▸ PROBLEM DETAILS: What is the count of lines in the data that hold the string "computer"? State the number alone.

▸ ENTRIES SUPPLIED:
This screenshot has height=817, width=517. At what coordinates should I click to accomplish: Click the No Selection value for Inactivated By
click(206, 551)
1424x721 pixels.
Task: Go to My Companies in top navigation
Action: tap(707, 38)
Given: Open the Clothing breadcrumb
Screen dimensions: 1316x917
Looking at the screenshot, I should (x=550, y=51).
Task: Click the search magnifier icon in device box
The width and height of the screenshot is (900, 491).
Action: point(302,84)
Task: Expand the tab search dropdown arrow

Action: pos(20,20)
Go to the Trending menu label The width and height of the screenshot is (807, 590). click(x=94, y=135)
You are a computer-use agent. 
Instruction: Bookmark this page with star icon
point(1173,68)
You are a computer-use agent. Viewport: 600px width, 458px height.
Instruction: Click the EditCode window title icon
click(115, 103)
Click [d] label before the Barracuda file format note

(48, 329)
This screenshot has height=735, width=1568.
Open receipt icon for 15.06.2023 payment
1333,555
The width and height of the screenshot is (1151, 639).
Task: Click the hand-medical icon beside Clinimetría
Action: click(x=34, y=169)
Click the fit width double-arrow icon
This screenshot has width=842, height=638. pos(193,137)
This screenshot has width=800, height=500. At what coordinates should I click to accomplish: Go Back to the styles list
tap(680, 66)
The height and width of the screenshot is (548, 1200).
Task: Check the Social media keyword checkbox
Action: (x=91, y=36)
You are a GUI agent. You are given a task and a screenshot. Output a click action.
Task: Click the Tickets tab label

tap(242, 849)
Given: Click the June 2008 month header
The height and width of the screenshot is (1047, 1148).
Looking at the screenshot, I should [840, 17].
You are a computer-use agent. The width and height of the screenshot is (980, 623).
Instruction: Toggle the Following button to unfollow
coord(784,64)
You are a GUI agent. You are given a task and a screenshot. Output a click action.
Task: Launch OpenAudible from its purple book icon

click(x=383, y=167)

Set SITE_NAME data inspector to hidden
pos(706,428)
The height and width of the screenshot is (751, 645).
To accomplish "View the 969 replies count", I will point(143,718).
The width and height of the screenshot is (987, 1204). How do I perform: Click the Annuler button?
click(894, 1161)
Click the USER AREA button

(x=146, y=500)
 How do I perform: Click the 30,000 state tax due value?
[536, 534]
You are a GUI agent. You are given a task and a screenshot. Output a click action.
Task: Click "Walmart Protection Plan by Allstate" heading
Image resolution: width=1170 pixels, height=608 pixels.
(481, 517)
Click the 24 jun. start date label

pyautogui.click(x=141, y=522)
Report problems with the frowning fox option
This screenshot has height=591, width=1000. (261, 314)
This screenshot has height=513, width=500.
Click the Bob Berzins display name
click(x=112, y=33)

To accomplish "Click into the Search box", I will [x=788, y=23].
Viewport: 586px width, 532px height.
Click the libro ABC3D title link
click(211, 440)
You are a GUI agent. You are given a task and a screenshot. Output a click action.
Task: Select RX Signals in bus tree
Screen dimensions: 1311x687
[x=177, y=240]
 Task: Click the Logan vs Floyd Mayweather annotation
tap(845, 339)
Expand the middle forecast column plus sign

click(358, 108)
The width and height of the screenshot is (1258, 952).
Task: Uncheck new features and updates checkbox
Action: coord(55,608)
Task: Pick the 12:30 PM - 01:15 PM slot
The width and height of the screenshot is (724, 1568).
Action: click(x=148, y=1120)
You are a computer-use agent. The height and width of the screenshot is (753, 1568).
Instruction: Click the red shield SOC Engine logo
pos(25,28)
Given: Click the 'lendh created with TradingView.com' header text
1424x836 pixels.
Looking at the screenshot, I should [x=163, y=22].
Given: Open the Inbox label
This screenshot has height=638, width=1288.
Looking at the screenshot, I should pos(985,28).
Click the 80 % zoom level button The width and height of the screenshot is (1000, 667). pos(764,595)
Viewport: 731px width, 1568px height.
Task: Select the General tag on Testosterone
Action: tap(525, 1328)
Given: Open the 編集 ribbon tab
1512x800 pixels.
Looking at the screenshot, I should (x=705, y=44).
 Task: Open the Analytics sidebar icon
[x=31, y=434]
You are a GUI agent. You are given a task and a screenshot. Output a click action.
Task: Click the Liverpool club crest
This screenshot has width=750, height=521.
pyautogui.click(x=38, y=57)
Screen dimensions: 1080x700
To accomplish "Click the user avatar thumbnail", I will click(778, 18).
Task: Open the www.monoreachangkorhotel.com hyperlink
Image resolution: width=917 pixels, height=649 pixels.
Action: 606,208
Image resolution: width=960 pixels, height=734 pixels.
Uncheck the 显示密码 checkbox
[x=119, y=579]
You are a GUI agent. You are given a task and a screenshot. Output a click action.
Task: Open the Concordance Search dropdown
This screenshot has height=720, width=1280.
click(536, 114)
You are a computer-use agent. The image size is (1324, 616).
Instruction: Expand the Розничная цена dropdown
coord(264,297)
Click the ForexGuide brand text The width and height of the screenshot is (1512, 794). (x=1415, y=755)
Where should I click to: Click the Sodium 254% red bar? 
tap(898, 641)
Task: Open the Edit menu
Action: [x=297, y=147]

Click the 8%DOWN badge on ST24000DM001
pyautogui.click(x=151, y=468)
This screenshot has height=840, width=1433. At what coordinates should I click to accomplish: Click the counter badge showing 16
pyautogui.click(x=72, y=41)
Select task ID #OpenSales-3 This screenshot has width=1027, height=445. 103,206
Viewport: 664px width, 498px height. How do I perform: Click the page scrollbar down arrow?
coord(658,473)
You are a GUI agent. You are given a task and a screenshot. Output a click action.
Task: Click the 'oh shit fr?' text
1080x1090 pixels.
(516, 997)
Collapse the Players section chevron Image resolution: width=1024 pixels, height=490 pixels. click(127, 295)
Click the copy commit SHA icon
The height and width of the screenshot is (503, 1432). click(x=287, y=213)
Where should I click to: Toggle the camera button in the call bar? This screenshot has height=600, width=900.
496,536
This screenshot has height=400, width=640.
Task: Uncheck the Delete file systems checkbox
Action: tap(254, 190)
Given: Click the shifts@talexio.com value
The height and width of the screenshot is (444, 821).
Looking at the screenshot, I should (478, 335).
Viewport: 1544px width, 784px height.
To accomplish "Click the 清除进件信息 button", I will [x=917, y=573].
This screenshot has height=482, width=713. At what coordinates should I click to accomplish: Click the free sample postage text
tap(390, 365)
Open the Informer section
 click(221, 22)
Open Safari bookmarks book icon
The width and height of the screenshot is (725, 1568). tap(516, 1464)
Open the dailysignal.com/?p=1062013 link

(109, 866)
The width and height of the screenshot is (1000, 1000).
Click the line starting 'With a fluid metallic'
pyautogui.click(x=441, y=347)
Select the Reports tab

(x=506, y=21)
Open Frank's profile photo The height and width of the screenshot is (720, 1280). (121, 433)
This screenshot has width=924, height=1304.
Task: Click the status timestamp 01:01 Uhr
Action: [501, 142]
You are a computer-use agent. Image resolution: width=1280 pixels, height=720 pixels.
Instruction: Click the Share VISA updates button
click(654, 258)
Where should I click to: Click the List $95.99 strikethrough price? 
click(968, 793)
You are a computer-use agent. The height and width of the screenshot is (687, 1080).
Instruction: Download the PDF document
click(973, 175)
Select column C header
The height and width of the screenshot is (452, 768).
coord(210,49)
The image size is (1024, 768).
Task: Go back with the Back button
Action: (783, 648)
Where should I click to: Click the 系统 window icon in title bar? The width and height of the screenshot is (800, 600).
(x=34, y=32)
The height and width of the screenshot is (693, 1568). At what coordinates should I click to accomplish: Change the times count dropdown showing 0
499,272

▸ COMPLETED EXERCISE: 7